» **Ejercicio propuesto**:
Lee la selección y contesta estas preguntas, marcando cada respuesta con la misma letra:
(a) ¿Cuántos años tiene Luz Mary Rincón López?
(b) ¿En qué año vivían las dos hermanas en la finca cafetera?
(c) ¿En qué municipio de Cundinamarca estaba esa finca?

» **Selección**:
----------

Luz Mary Rincón López tiene 65 años y se dedica al trabajo doméstico en Bogotá. Habló con El Espectador sobre cómo debían ser las mujeres en su época: sumisas, calladas y dedicadas al hogar.

Daniela Villamarín Solorza
08 de marzo de 2024 - 11:00 a. m.
Luz Mary Rincón López,  quien se dedica al trabajo doméstico en Bogotá.
Luz Mary Rincón López, quien se dedica al trabajo doméstico en Bogotá.
Foto: Mauricio Alvarado

Luz Mary Rincón cuenta que Lucila, su hermana mayor, la ayudó a escapar de su casa. La primera tenía apenas nueve años y la segunda acababa de cumplir trece. Era 1968 y las dos vivían en una finca cafetera en Mesitas del Colegio, un pequeño municipio de Cundinamarca. Como su mamá murió muy joven, durante el parto de un bebé que tampoco sobrevivió, ella y sus cuatro hermanos quedaron al cuidado de la mezquindad de su abuela paterna y la botella de aguardiente y el rejo de su papá.

----------

» **Datos proporcionados**:
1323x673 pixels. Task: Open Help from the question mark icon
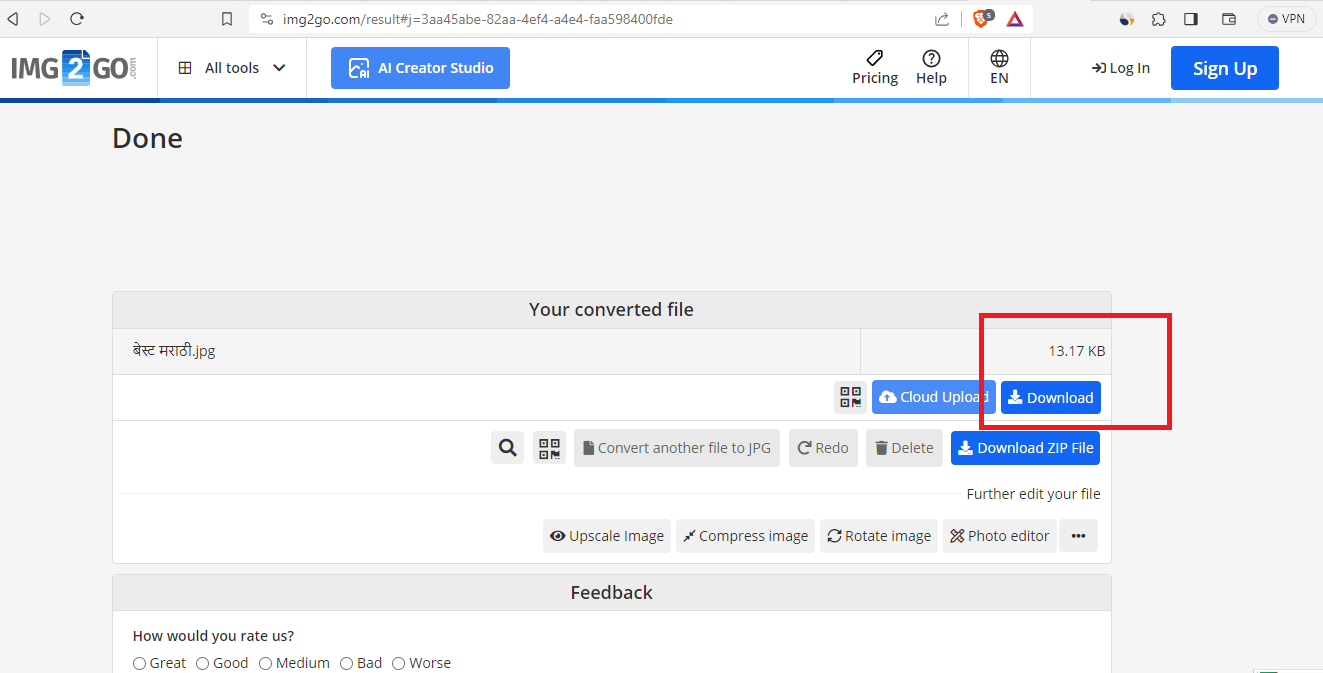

----------

» **Ejercicio resuelto**:
(a) 65 años.
(b) En 1968.
(c) En Mesitas del Colegio.